Reputation: 364
I'm attempting to use spaCy to extract information out of strings like this: GENERAL SYSTEM INFORMATION: 194V MAX DC VOLTAGE MODULES: (19) phonosolar PS310M-24/T 10.36A MAX POWER CURRENT
, not exclusively like this however. The important entities in this are 19: EQUIP_QUANTITY
, phonosolar: EQUIP_MANF
, and PS310M-24/T: EQUIP_MODELNO
. However, the results from training it on a large dataset (10k) samples of things like this is not very good, it misclassifies many entities. It says misaligned entitites will be considered "-" however, when looking at the offset_to_biluo_tags output there are no such entries, there are only O entities and the other marked ones (B_EQUIP_QUANTITY, I_EQUIP_QUANTITY, etc). This warning comes up when I initialize my training samples and turn them into Example objects with the following code.
for thing in tqdm(data):
try:
words = thing['text'].split(" ")
spaces = None
doc = Doc(nlp.vocab, words=words, spaces=spaces)
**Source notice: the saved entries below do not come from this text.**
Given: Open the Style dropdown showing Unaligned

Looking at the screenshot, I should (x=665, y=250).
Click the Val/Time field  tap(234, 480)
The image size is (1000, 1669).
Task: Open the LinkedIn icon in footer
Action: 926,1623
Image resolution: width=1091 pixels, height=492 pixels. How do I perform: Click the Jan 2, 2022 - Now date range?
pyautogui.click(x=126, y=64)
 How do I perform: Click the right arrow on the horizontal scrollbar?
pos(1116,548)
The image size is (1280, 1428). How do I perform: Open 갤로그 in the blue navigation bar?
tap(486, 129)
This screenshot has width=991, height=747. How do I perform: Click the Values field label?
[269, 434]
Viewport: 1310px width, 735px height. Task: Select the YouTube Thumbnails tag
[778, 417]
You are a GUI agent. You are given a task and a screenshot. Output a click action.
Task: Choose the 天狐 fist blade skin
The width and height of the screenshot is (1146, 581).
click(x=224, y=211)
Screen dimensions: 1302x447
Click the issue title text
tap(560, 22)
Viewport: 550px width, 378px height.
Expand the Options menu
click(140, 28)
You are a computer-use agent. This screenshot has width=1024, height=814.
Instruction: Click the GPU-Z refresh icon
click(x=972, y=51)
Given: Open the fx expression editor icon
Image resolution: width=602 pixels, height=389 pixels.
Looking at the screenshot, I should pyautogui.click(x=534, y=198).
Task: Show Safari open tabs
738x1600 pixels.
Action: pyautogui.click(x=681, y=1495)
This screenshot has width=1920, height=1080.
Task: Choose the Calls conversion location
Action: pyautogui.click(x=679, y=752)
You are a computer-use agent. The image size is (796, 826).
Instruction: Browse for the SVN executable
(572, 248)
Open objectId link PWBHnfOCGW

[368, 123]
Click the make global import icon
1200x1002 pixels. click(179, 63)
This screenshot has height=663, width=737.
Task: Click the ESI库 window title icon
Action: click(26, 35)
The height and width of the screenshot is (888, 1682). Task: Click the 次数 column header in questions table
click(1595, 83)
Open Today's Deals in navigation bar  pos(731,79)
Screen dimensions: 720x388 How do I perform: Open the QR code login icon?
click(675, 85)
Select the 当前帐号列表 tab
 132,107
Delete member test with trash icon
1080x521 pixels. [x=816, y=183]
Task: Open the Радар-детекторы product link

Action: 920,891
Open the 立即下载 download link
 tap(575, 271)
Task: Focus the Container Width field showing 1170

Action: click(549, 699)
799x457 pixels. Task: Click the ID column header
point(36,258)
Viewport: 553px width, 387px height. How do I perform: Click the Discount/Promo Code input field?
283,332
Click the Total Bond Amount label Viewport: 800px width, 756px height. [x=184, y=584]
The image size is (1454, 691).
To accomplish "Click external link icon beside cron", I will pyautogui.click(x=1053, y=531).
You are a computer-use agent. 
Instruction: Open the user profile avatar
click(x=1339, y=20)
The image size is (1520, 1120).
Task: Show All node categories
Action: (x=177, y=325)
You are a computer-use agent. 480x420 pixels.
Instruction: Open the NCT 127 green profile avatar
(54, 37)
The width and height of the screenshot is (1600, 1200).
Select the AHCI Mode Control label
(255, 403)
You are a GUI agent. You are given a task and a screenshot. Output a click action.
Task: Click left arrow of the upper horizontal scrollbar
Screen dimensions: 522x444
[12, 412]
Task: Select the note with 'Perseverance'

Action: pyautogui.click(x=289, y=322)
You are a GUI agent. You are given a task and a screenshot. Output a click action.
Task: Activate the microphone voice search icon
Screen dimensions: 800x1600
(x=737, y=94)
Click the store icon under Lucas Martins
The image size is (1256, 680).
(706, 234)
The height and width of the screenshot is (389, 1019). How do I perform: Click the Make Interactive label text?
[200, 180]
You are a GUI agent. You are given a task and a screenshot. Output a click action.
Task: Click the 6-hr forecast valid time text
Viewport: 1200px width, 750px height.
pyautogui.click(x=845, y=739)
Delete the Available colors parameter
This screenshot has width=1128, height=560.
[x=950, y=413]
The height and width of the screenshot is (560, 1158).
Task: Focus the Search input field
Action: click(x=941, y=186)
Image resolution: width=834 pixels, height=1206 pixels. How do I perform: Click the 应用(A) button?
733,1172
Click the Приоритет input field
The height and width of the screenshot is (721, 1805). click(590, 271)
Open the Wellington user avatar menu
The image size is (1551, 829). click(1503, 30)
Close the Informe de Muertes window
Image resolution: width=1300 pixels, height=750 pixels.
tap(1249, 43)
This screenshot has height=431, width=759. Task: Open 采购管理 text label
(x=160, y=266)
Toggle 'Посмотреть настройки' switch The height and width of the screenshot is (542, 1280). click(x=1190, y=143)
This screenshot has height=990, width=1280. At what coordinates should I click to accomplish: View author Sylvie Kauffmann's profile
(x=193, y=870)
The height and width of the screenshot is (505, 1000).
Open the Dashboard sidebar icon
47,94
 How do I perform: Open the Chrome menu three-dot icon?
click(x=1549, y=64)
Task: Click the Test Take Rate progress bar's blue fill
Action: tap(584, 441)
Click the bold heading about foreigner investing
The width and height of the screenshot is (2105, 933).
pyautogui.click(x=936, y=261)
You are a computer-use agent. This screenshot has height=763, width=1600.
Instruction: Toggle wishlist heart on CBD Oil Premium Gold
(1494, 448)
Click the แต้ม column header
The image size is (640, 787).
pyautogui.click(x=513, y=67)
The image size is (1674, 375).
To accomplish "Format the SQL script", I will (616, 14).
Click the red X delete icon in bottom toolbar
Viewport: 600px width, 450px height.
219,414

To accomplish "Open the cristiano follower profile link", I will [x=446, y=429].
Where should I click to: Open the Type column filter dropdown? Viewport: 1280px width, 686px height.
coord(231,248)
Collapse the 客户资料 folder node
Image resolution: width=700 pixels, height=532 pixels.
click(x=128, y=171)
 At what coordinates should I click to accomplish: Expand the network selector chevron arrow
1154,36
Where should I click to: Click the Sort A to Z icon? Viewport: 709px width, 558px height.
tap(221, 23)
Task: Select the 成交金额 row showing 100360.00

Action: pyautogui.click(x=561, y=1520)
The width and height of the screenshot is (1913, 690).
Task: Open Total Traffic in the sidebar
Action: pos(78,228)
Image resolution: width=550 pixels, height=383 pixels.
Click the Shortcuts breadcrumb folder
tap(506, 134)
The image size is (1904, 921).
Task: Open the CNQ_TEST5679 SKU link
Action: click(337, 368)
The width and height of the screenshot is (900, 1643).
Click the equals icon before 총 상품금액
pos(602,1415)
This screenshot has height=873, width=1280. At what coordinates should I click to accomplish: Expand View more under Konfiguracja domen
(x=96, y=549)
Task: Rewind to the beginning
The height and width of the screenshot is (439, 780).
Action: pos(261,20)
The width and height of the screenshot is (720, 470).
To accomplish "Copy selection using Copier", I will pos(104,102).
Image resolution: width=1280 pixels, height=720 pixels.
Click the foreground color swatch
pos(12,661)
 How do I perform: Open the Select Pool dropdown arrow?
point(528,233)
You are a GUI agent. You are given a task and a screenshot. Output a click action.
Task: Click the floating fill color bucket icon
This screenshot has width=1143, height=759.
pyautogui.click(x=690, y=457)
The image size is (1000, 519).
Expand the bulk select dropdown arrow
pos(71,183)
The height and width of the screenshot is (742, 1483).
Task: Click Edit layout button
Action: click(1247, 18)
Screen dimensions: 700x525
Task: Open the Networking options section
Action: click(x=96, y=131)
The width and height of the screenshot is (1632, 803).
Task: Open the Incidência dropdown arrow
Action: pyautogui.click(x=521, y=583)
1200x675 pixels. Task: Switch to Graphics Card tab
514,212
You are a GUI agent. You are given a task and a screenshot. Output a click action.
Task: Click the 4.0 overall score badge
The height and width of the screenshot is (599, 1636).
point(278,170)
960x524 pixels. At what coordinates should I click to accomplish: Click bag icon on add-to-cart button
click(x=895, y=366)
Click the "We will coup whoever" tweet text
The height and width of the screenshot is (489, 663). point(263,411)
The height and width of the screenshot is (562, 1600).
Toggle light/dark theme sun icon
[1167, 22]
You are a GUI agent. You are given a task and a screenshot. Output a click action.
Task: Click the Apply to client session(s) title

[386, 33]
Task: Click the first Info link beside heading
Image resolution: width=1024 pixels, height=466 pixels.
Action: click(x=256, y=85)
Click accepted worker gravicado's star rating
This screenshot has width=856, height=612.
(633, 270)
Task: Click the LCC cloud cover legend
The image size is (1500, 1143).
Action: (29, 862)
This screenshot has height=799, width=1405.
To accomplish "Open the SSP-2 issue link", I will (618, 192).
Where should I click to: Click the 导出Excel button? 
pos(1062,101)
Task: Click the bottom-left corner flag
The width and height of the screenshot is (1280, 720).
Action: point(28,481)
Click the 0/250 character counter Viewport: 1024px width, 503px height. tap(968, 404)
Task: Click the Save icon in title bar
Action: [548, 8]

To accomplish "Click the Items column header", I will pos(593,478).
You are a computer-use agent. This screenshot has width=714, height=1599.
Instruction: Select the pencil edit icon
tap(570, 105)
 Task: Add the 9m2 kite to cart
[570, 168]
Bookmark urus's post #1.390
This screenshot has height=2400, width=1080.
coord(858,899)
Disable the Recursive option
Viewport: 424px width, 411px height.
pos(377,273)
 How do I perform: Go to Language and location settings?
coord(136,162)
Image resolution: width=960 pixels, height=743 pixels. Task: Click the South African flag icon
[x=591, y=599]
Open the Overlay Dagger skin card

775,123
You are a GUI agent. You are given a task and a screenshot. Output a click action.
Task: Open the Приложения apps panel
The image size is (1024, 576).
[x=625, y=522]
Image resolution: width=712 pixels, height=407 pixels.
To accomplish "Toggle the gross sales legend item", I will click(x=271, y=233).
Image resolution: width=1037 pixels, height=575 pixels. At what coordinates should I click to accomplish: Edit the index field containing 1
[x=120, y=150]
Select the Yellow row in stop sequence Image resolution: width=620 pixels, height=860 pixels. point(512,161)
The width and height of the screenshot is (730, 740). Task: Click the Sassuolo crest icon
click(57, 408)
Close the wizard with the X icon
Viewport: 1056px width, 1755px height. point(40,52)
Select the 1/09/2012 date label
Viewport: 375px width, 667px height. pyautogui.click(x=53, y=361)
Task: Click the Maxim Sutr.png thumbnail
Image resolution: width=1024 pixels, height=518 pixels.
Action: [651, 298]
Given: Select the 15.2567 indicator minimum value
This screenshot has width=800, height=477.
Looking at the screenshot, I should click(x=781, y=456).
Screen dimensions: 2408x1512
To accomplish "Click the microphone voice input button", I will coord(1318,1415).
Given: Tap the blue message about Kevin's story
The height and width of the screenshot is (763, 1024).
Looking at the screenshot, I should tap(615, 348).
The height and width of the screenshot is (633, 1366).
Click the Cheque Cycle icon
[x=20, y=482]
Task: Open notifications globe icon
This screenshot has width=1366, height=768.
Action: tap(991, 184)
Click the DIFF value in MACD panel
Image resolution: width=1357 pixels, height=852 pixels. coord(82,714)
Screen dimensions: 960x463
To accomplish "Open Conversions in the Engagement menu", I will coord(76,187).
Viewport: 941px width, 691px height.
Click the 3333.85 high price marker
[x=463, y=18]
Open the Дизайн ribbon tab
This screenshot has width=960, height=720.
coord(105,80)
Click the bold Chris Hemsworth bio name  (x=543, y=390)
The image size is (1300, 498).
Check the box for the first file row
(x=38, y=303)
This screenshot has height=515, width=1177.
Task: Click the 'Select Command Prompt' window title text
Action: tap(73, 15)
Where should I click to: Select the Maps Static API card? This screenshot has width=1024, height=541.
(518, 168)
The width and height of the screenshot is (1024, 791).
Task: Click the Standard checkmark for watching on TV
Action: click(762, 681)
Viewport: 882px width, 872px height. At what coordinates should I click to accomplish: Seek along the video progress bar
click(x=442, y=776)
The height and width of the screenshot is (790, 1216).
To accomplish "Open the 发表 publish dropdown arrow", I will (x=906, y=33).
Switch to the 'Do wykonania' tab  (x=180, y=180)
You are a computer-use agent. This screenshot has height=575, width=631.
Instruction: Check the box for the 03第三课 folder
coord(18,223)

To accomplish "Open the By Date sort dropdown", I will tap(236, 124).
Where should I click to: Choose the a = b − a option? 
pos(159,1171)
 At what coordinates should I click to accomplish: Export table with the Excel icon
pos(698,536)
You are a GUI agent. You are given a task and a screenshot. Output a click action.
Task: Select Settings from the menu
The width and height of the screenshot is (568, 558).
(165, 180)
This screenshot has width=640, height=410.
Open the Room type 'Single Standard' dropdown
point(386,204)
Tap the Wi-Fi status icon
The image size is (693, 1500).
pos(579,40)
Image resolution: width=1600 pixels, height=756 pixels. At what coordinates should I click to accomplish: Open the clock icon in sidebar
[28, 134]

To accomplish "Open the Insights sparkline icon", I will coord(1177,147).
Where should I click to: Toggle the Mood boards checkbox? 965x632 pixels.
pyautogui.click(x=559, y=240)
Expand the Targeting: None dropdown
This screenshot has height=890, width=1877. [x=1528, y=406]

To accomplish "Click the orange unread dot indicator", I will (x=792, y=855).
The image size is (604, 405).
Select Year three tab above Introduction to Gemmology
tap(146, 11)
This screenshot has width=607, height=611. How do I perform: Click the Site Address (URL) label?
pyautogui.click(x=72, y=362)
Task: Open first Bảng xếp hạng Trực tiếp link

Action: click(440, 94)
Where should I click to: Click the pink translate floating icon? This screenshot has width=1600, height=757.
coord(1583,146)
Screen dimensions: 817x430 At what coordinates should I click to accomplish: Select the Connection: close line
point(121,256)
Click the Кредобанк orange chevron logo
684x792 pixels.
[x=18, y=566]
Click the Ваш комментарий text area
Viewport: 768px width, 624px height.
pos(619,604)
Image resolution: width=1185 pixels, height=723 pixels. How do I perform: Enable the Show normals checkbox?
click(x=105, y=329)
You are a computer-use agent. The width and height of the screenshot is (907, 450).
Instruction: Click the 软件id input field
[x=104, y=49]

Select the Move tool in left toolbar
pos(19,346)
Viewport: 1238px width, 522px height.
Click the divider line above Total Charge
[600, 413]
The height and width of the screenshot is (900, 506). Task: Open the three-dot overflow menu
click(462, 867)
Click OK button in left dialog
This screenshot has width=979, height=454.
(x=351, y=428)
ex = Example.from_dict(doc, {"words":words,"entities":thing['entities']})
TRAIN_DATA.append(ex)
except:
print("failure")
where thing['text'] is something like the aforementioned string and thing['entities'] is a list of entities in the form of a tuple (startIndex, endIndex (exclusive), type)
Edit: the reason I'm not doing a rule based approach and rather a classification/entity recognition is because the rule based approach is not maintainable in this case, there are very many manufacturers in many formats, very many model numbers in many formats, I would like spacy to pick up on these nuances.
Upvotes: 1
Views: 1083
Reputation: 11484
It's hard to know without a complete example, but if your entity spans are all based on character offsets, I would create examples like this instead so you're not introducing an unnecessary alternative space-based tokenization in the reference doc:
ex = Example.from_dict(nlp.make_doc(text), {"entities":thing['entities']})
Here, it will use the default tokenization from nlp
instead of space-separated tokens, which may help with the alignment errors. If your character offsets don't align with the nlp.make_doc
token boundaries, you can still end up with misalignments, but then you only have one tokenization to worry about instead of two.
Upvotes: 1